マイルスにまいるス

 ということで、昨日書いたマイルスのマラソンセッションを聴いてみた。といっても、4枚全部じゃないけれどね。
 その4枚というのはご存知のように「リラクシン」、「クッキン」、「スティーミン」、そして「ワーキン」。マイルス・デイビスクインテットがメジャーなレコード会社であるCBSレコードに移籍する際に、まだプレスティッジに残っていた4枚分の契約を2日で録音してしまったという、いわば伝説のアルバムで、ほぼワンテイクなんていわれているけど、まあ伝説ですから。
 ちなみに私が所有しているは、一時ブームになった(今はほぽCDを買わないのでわからない)紙製ジャケット、略称「紙ジャケ」の4枚だが、これはその前の盤と違って、演奏前のちょっとした会話(のようなもの)もほんの一部入っている。

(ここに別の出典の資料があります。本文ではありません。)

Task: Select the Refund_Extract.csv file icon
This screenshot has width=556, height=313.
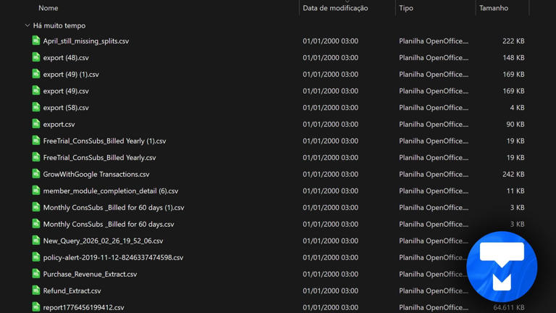Action: pos(36,291)
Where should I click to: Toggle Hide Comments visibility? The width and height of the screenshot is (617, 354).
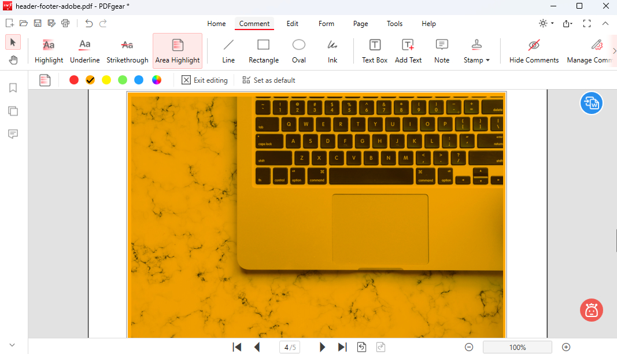click(x=534, y=51)
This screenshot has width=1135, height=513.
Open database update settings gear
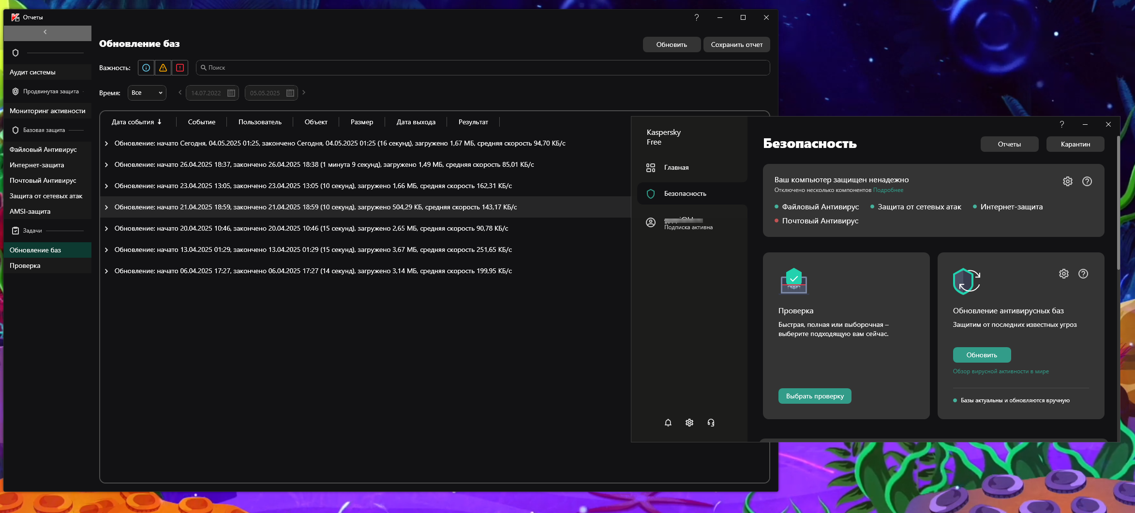[1063, 274]
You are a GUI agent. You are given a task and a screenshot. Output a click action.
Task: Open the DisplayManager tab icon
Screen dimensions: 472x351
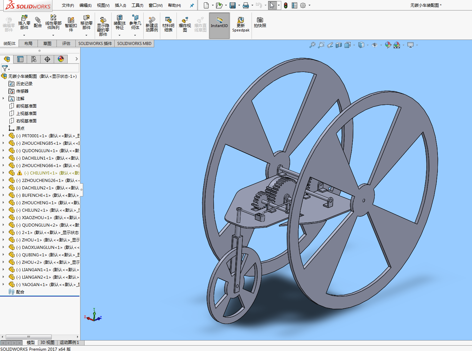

 例えばなんの曲だったか、レッド・ガーランドがピロロロローンと美しいピアノの音でイントロを弾き始めると、すかさずマイルスが口笛を吹いてそれを止めさせて、渋い声で「ブロック・コード」といって、なんだろ指を何本かいっぺんに鍵盤を押さえる弾き方(音楽知識皆無)を要求する。で、あー、なんださっきの方がいい感じだったのに、と思わせておいて、そのピアノにかぶさるミュートのトランペットの美しさ、ったらない。いやはやマイルスは自分の音色の引き立て方を完全にマスターしているのです。
 しかしこの紙ジャケって、クルマの中に持ち込みにくいよなぁ。